I just superficially understands that the generating function has a intrinsic relation to recurrence relation, and what I know about the recurrence upon Stiring the second kind is:
$$S(n,k) = S(n-1,k-1) + k \cdot S(n-1,k)$$
How can I make up the object identity from this recurrence relation?

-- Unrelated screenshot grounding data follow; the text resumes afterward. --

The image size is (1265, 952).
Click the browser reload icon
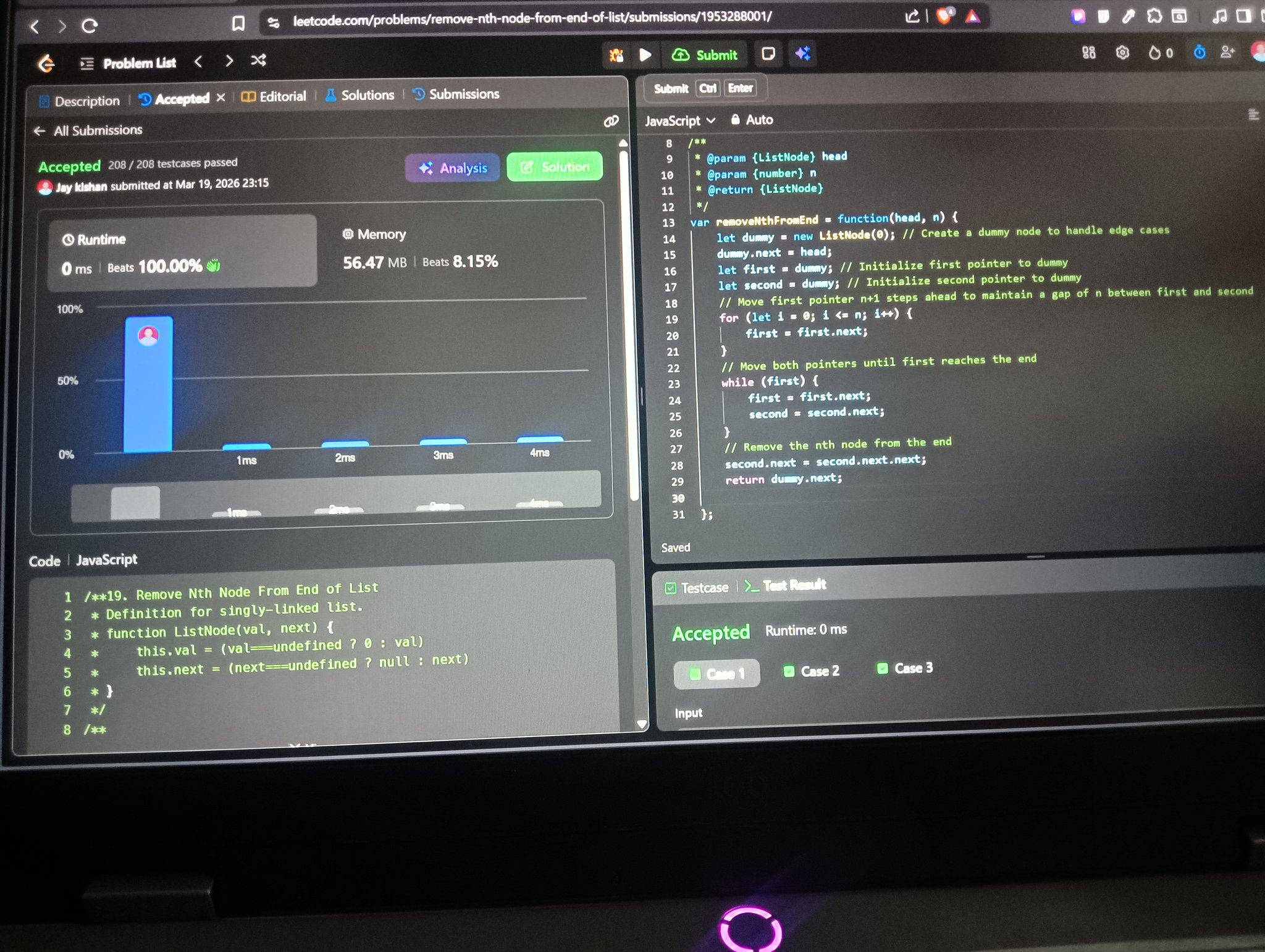90,26
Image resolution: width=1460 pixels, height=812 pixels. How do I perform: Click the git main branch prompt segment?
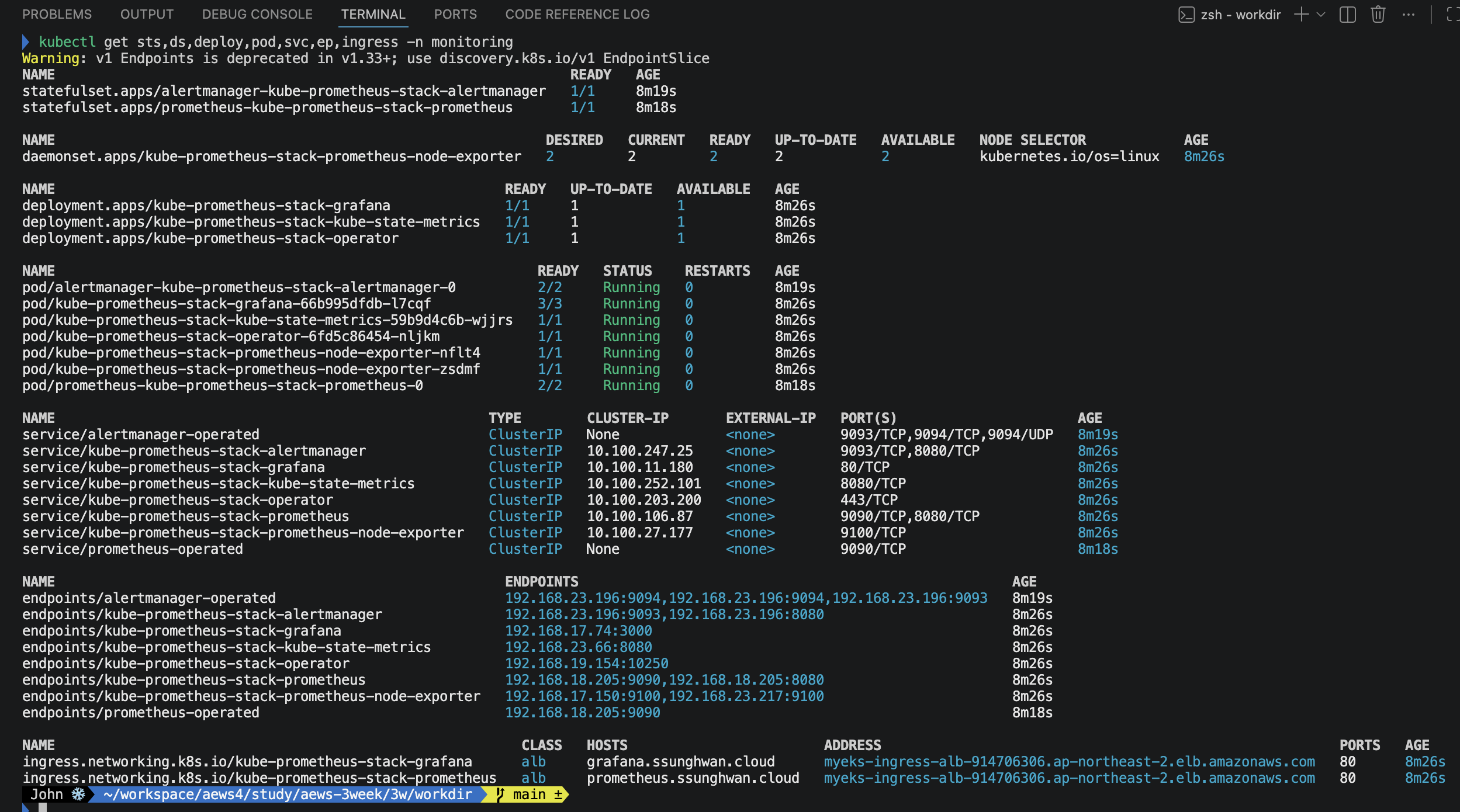(529, 794)
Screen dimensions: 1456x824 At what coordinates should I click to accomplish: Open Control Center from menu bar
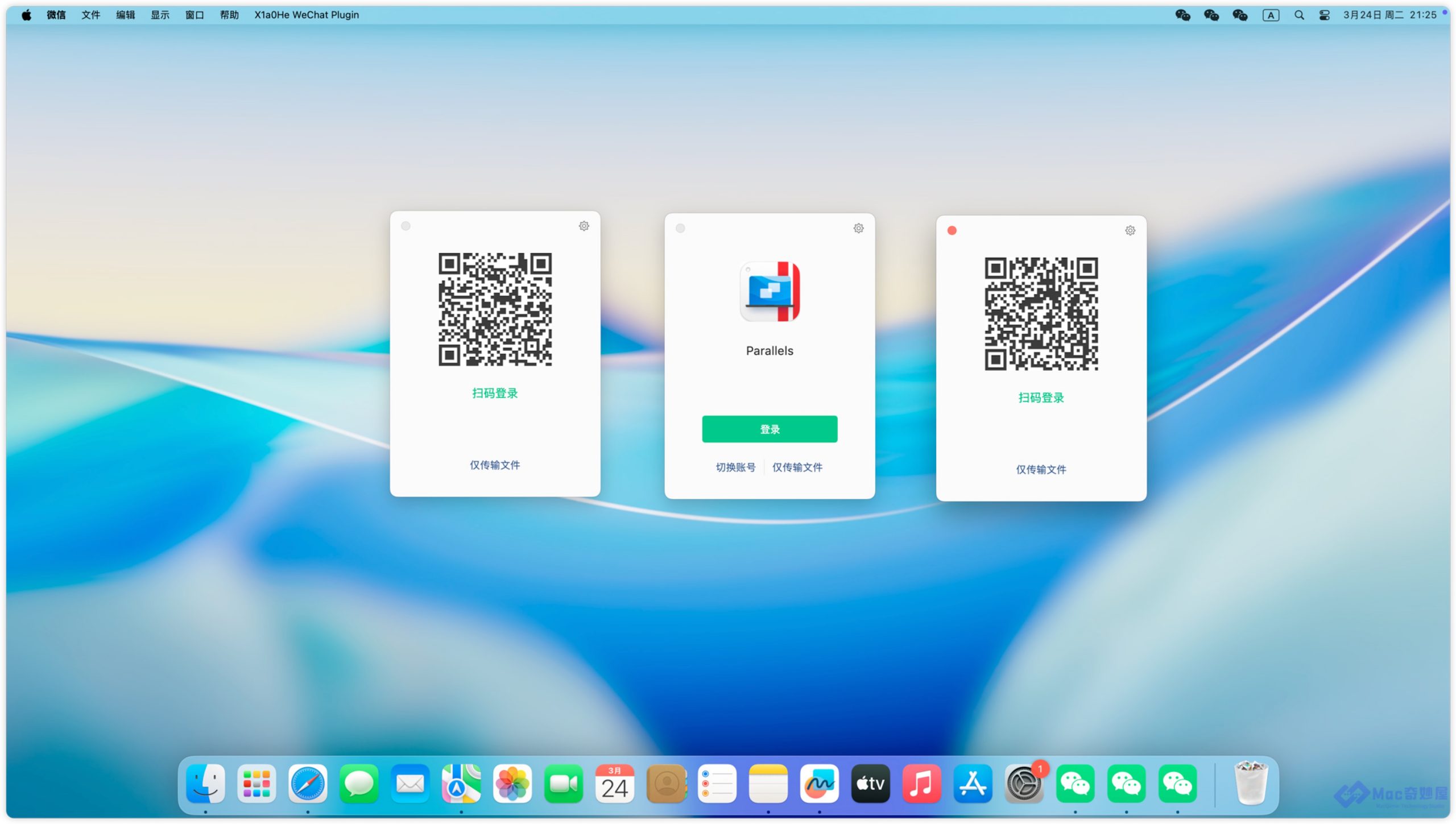click(x=1324, y=15)
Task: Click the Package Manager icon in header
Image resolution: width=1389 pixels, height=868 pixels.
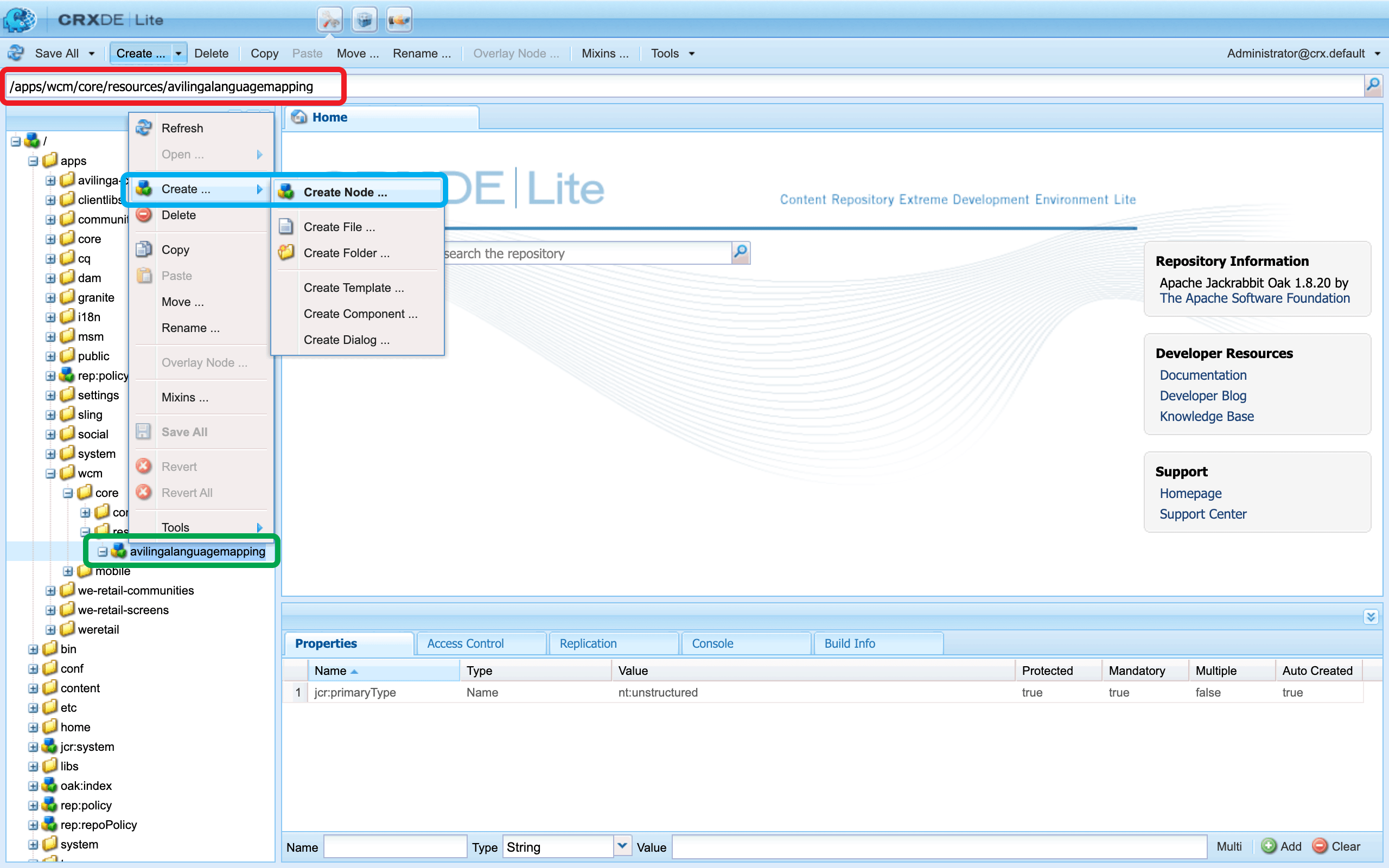Action: 364,20
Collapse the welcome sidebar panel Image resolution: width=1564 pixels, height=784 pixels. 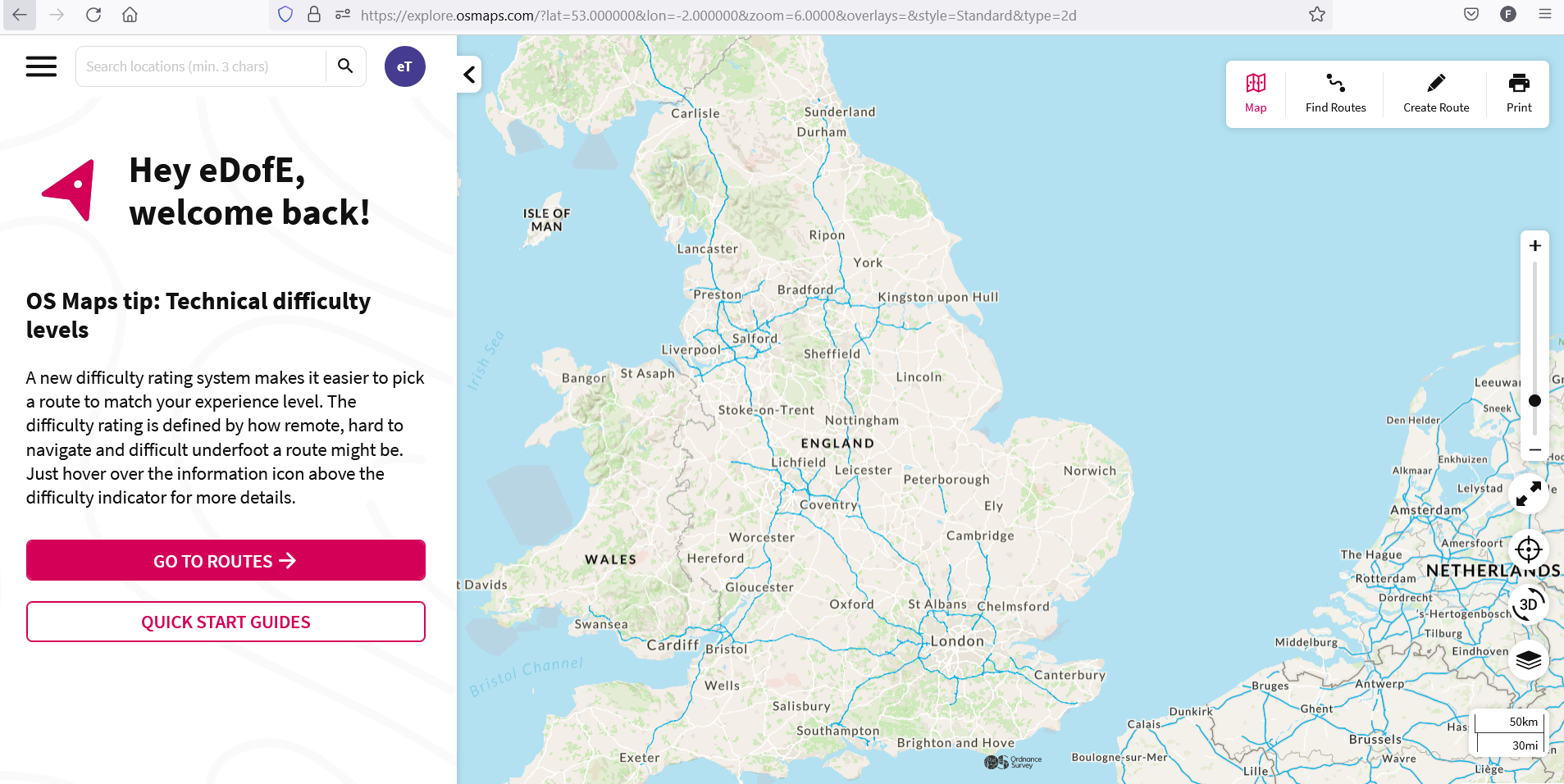pos(468,74)
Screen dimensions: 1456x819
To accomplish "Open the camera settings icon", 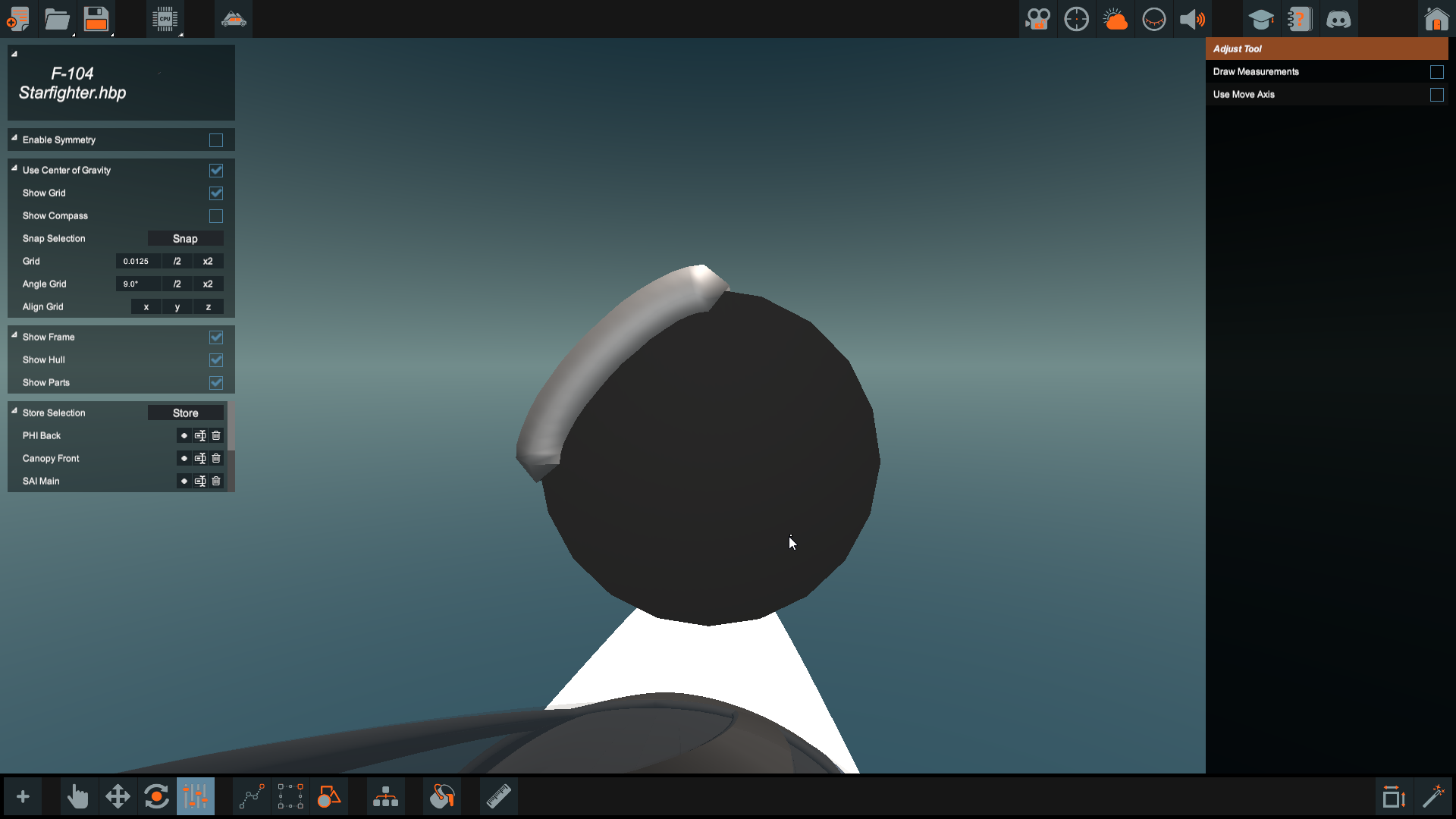I will click(x=1037, y=18).
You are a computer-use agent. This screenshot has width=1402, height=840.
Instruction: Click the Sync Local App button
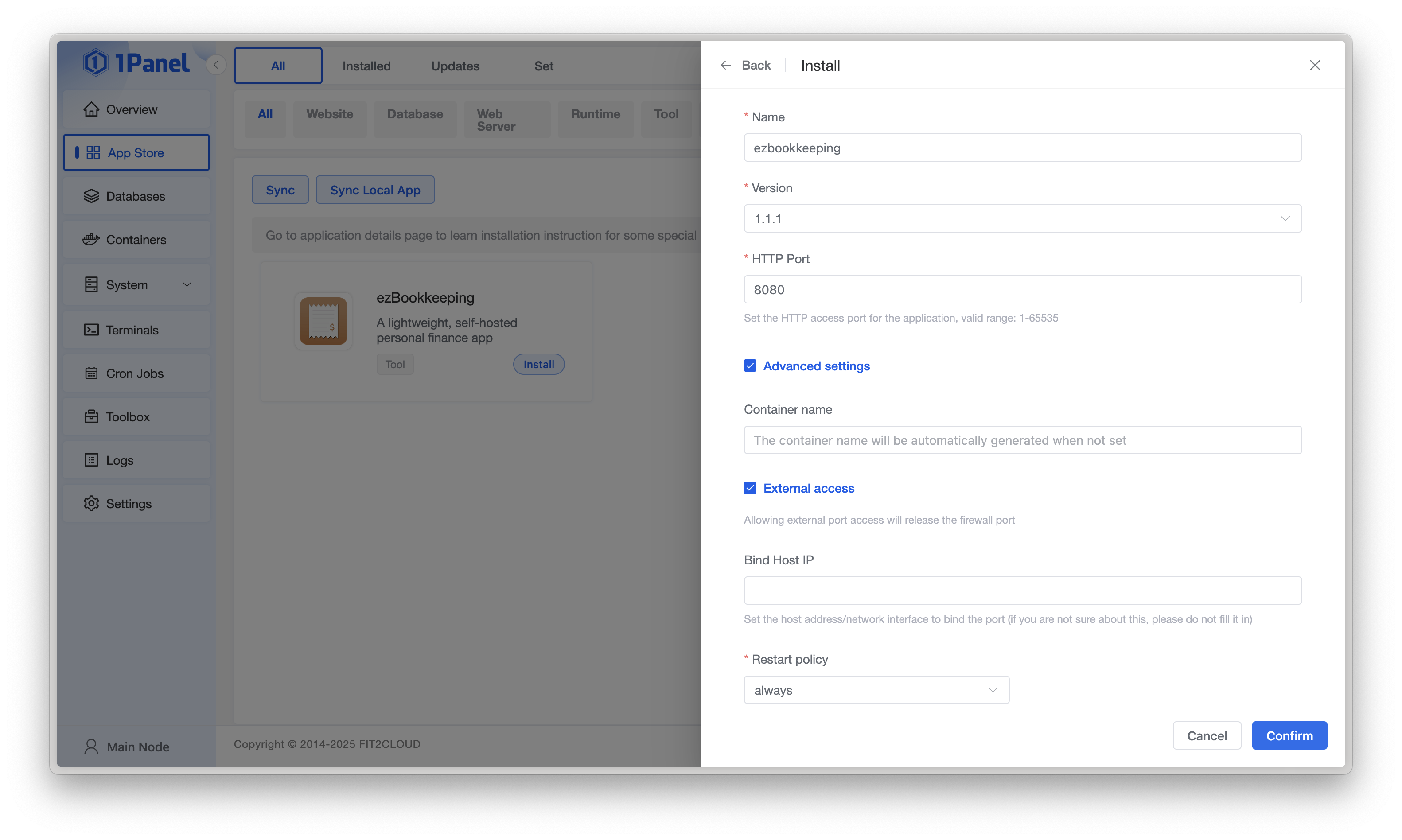tap(375, 190)
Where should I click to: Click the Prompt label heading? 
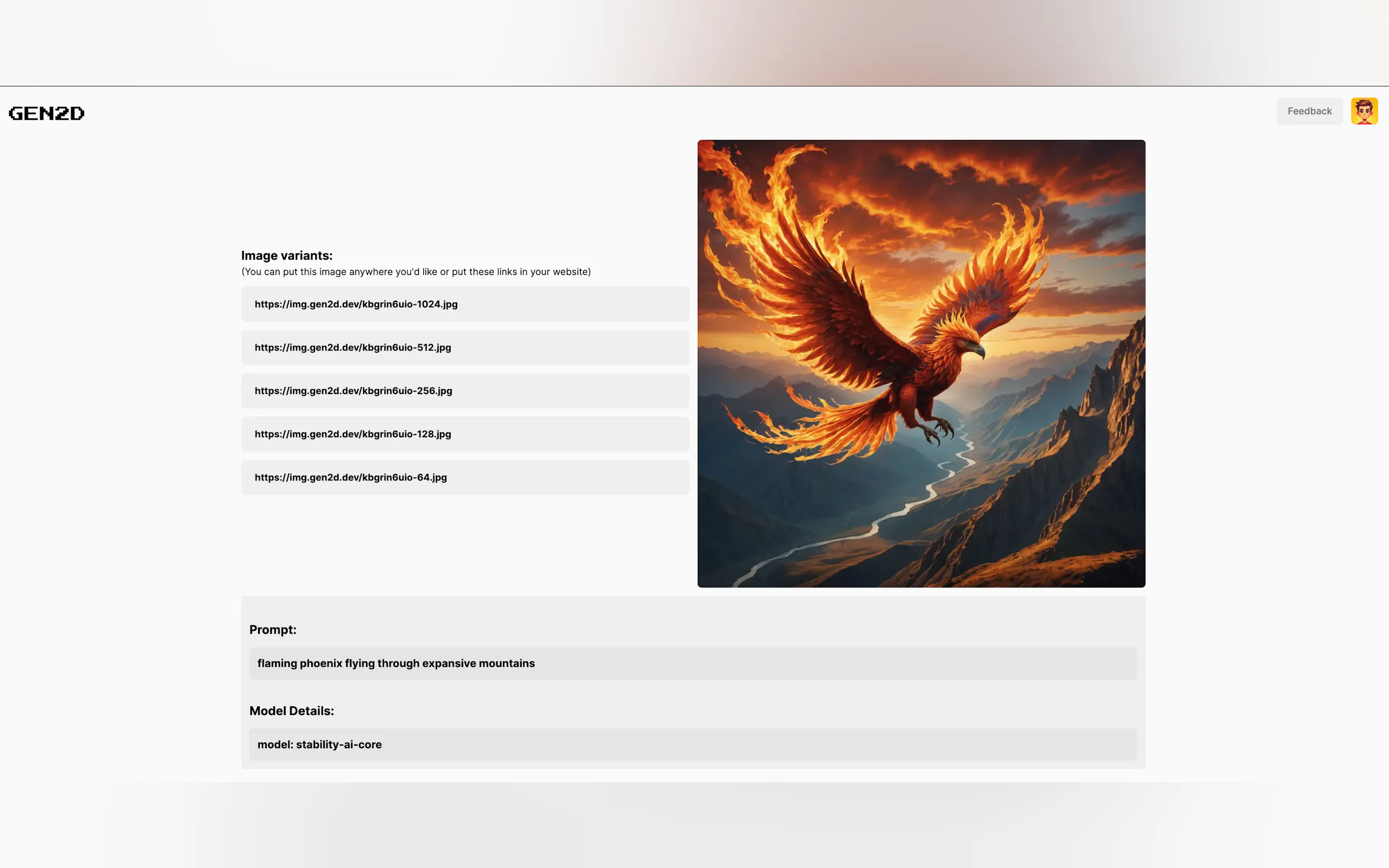pos(273,630)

We know that if $(n,k) \neq (0,0)$ then we have $S(n, k)= S(n-1, k-1)+kS(n-1,k)$ and we define $S(0,0)=1.$
Let $B_k(x)= \displaystyle \sum_{n\geq 0}S(n, k)x^n$ so multiplying the recurrence above by $x^n$ and summing over $n\geq 0$ we get
$B_{k}(x)= xB_{k-1}(x)+kxB_k(x)$
$\Rightarrow B_k(x)= \dfrac{xB_{k-1}(x)}{1-kx}=\dfrac{x^2B_{k-2}(x)}{(1-kx)(1-(k-1)x)}=\ldots= \dfrac{x^k}{\displaystyle\prod_{r=1}^k(1-rx)}$ thereby establishing the identity.